I actually purchased my first property a year after I graduated college. It was a good deal where I only needed to put 10% down for a Studio condo in a high rise building, but for a young man it was perfect. I moved in and after about 6 months I tested the rental market. I discovered that I could rent it out and break even with my mortgage payment, so that's what I did. I was able to move back in with family and after 6 months I saved enough to buy another unit in the same building and again after living in it for a year, I rented the 2nd one out also. To break even doesn't sound so great to some people, but keep in mind that those tenants were paying off my mortgage for me. In addition, there are some tax benefits when owning real estate, which come in handy around tax time.

You could have many options if you buy a property. You could live in it yourself, you could rent it out or if its a 2+ bedroom apartment, you could live in it and rent out a room to a fellow college student and help pay part of the mortgage that way. I would recommend finding an online mortgage calculator and play with the numbers based on the cost of the property, how much you could put down and estimate the property taxes to determine what your mortgage payments would be. Then check the rentals online in that area and evaluate how your monthly payment would compare to the amount of rent you can bring in. That will help you make a decision.

* * *

### Exercises
1. According to the text about buying a first property, what percentage down payment did the studio condo require?
2. Rewrite the records starting at the line that contains "Task: Select the Time Step Factor field" and ending at the line that contains "click(262, 215)", changing "field" to "input box" and leaving everything else unchanged. Give only those lines.

### Recorded data
* * *

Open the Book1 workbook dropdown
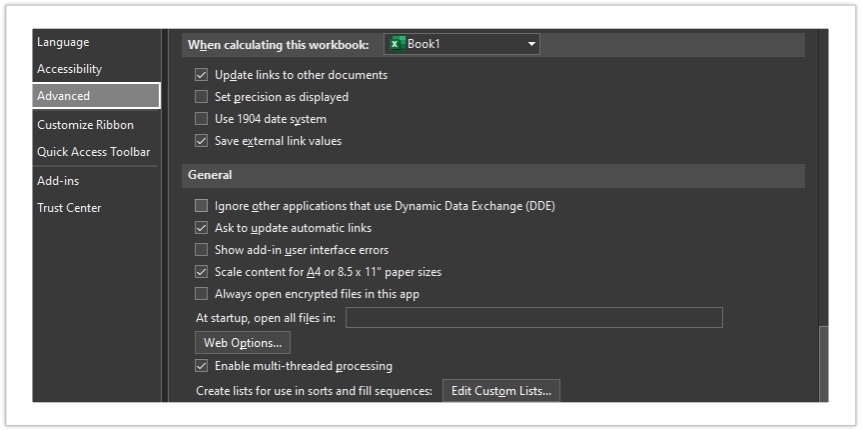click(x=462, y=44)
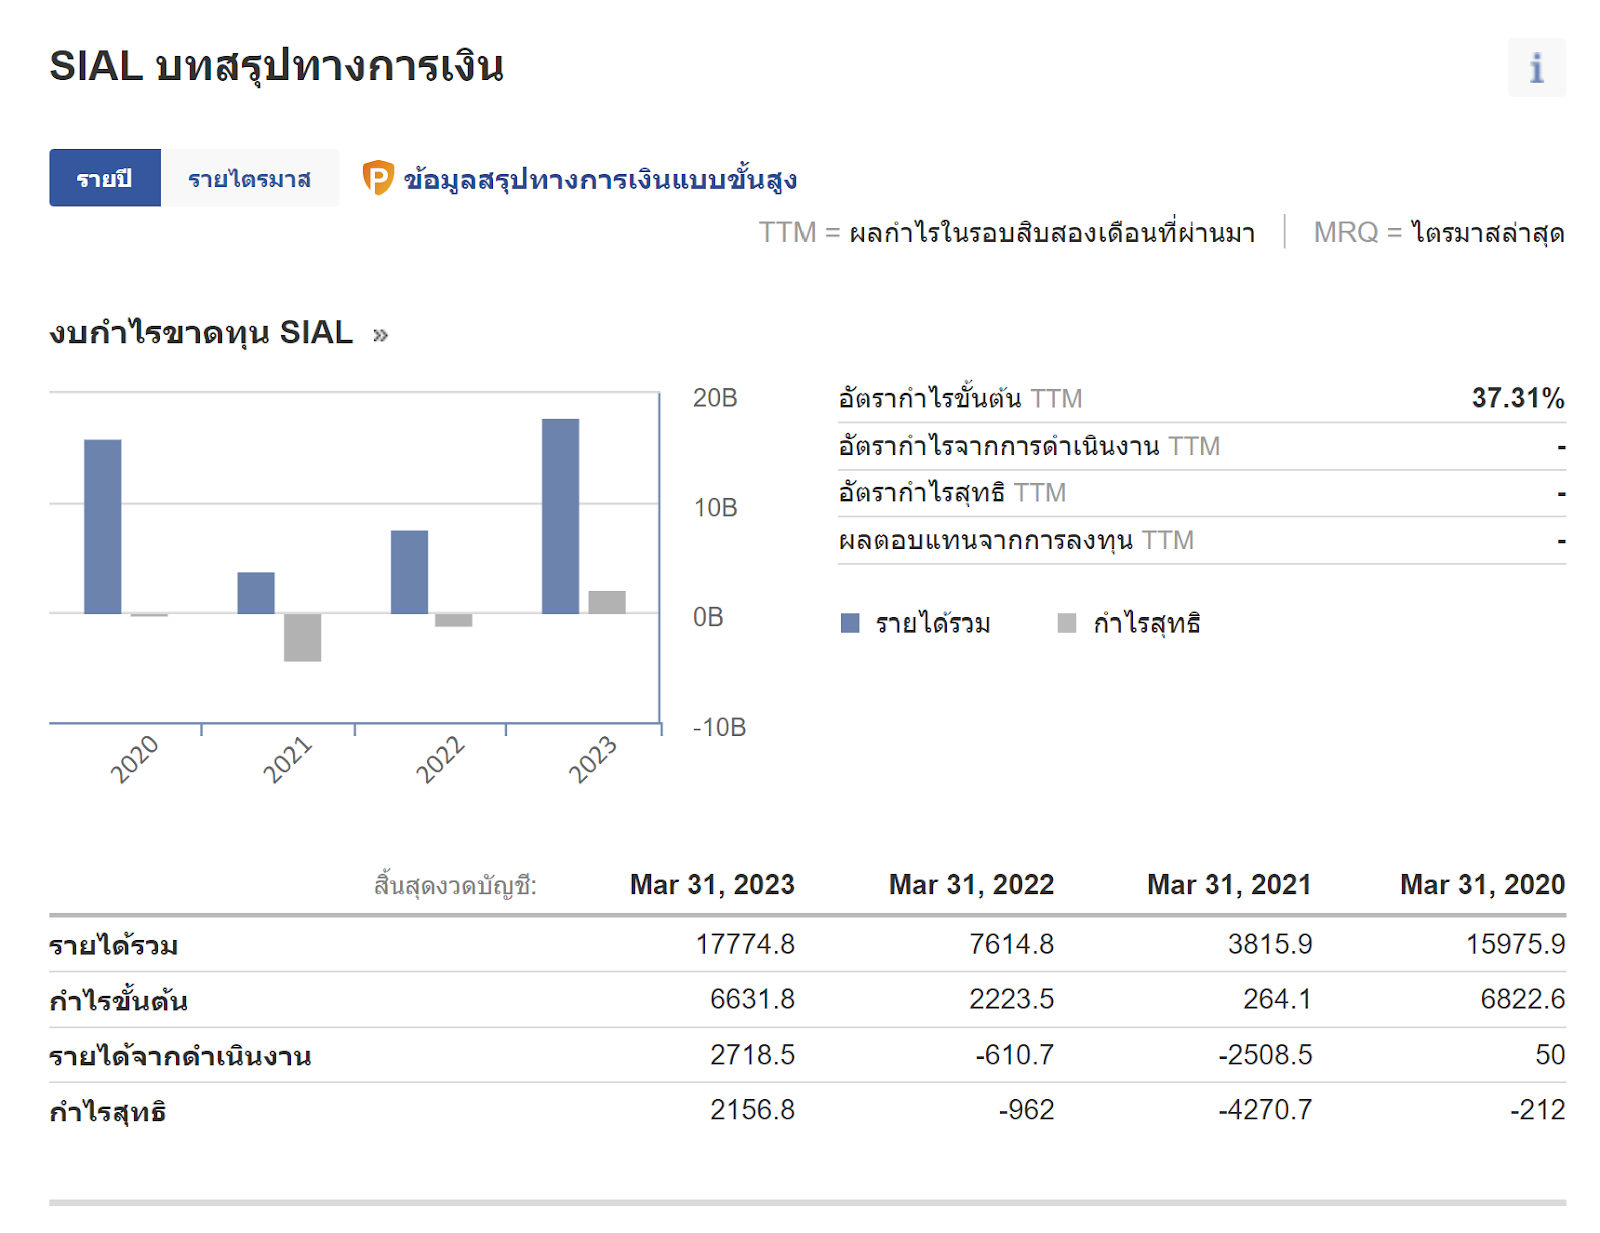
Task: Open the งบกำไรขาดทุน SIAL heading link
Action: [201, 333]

* * *

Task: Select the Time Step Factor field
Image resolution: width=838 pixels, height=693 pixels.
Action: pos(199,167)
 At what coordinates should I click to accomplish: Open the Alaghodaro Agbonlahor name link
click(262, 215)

* * *

### Results
1. 10%

2.
Task: Select the Time Step Factor input box
Image resolution: width=838 pixels, height=693 pixels.
Action: pos(199,167)
 At what coordinates should I click to accomplish: Open the Alaghodaro Agbonlahor name link
click(262, 215)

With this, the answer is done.